Empty strings in a dictionary are represented by a “!”.

4.3.2.Development of translation laws

As shown in the translation diagram of the system in Figure 4.2, the translation system needs to use three sets of rules related to different jobs: attribute detection, phrase translation, structure transformation. The following is a detailed description of the typical rules and the context-free grammar that generates the rule.

In the rules, the symbols W1, W2, W3 represent words, D1, D2, D3 indicate the sequence of connection names that belong to the left or right list of a certain type.

Attribute detection rule

Attributes here are the information that needs to be stored for each word in order to transform it into the proper form, for example, plural nouns, tenses, verb forms, pronoun persons, comparative construction types. (equal comparison, superior comparison, first-order comparison). Here are some examples of attribute detection rules.

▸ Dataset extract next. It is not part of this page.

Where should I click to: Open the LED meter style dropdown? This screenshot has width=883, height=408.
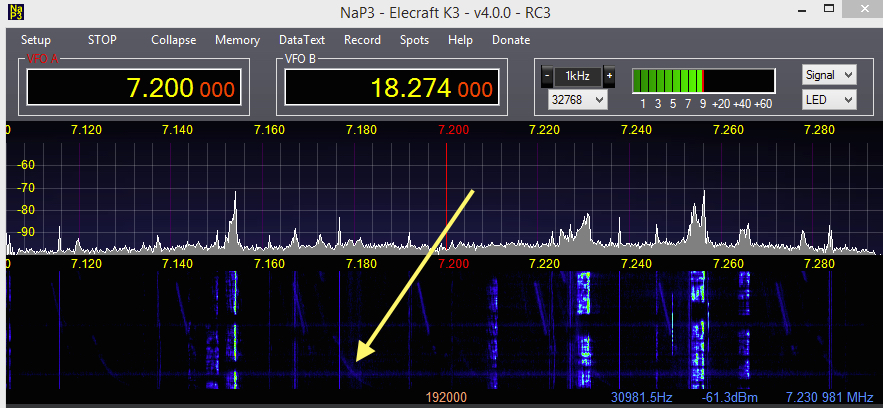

  • Rules for detecting plural properties of nouns. Based on the DpNt connection of the plural adjectives “thes”, “thes”, and the “majority” it is possible to add the value PLURAL to the attribute of the noun associated with them:

W1(D1)(DpNt) W2(DpNt)(D2)

→ W1’W2’(number = PLURAL) (4.1)

  • The law of detecting verb tenses. The tenses of verbs are shown by links with adverbs of tense. The past tense is represented by the links RpVt, RpVs, future tense RfVt, RfVs, continuous RcVt, RcVc, perfect RhVt, RhVc. Links of the past or future tense that appear in the analysis will be treated according to the rules that determine the tense attribute for verbs. With more complex tenses such as continuous or perfect tenses, not only the verb form changes but also other words such as “to be”, “to have”, so the attribute is evaluated as a property. form calculation.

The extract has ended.